Борису вдруг показалось, что все это какое-то представление. Незнакомец заскочил в ателье, чтобы спрятаться от каких-нибудь преследователей, которые летели за ним на всех порах от черного хода Английского клуба. Наверняка играли крупно, и не проиграл, а выиграл, подумал художник.
— Ах да, забыл представиться! — хлопнул себя по лбу посетитель. — Сорок лет, а памяти нет. Китаев! Валентин Антонович Китаев! И я к вам с рекомендацией.
— Какой рекомендацией?
— Сейчас узнаете. Вы ведь закрываетесь? Давайте я вас подвезу!
Крупными хлопьями валил снег. На улице ждал знакомый таксомотор. Большой, как рояль. За рулем сидел граф Бенигсен.
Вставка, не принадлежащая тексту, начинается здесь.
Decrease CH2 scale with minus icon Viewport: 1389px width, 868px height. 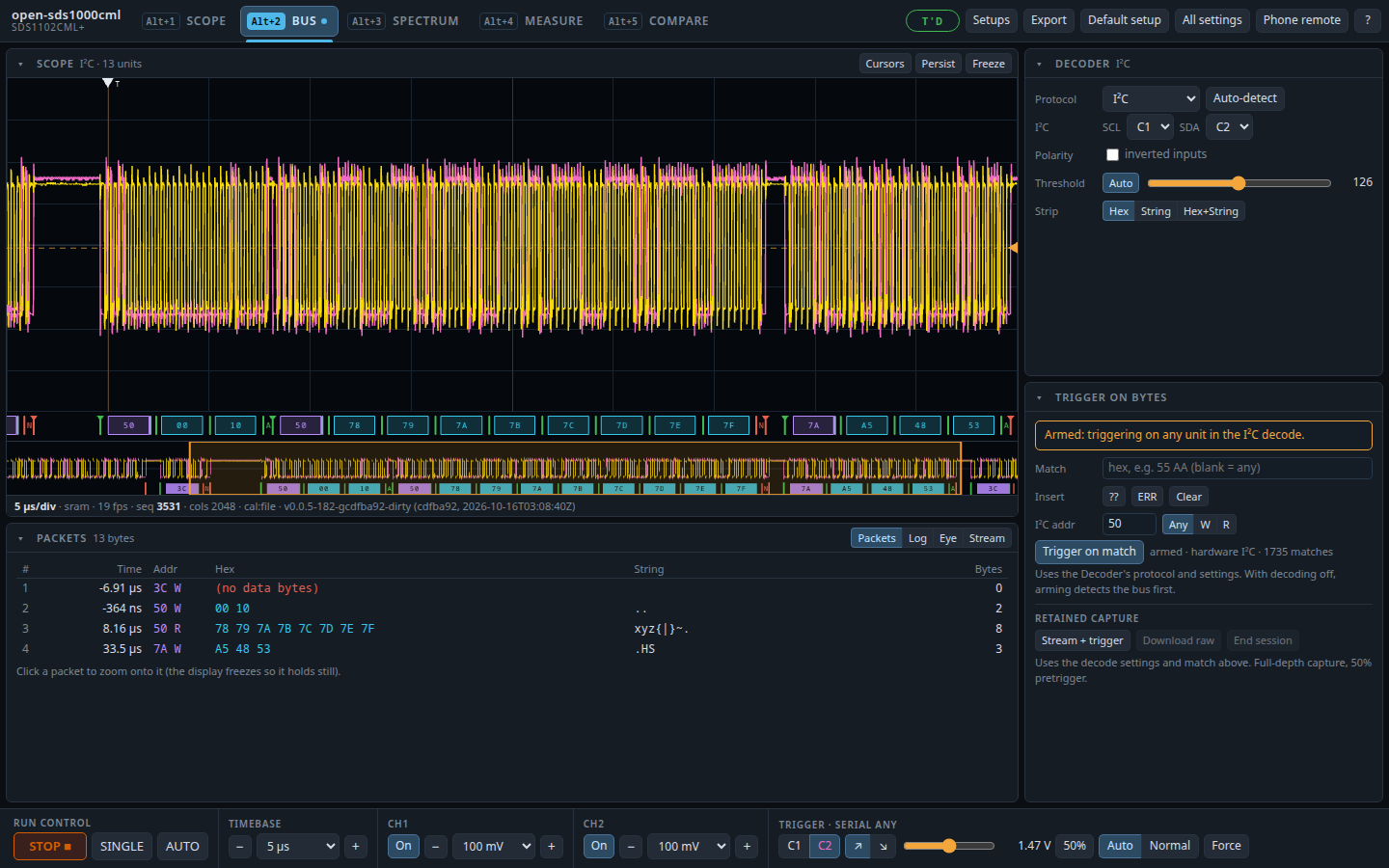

Ребров часто видел графа на стоянке в конце улицы Лай. Граф прогуливался возле своего громадного автомобиля в офицерских галифе и высоких сапогах. Как-то Борис видел его вместе с генералом Васильковским. Генерал был в папахе и генеральской шинели с шашкой на боку. Граф, как всегда, в тяжелом кожаном шлеме, который придавал ему вид воздухоплавателя. Широким шагом они молча шли по улице Пикк. Люди смотрели им вслед. Ни на кого не обращая внимания, граф и генерал дошли до церкви Святого Духа, сверили часы с часами на церкви и очень церемонно простились. Некоторые потом говорили, что в Ревеле снимали фильм.
Граф и теперь был в кожаном шлеме пилота. Рядом с ним сидел Тополев, что-то тараторил, граф неподвижно смотрел сквозь стекло в снег, казалось, даже не слушая того.
— Вот кто мне вас рекомендовал! — воскликнул Китаев, распахивая дверцу.
— Добрый вечер, маэстро! — сказал Тополев. — Как поживаете?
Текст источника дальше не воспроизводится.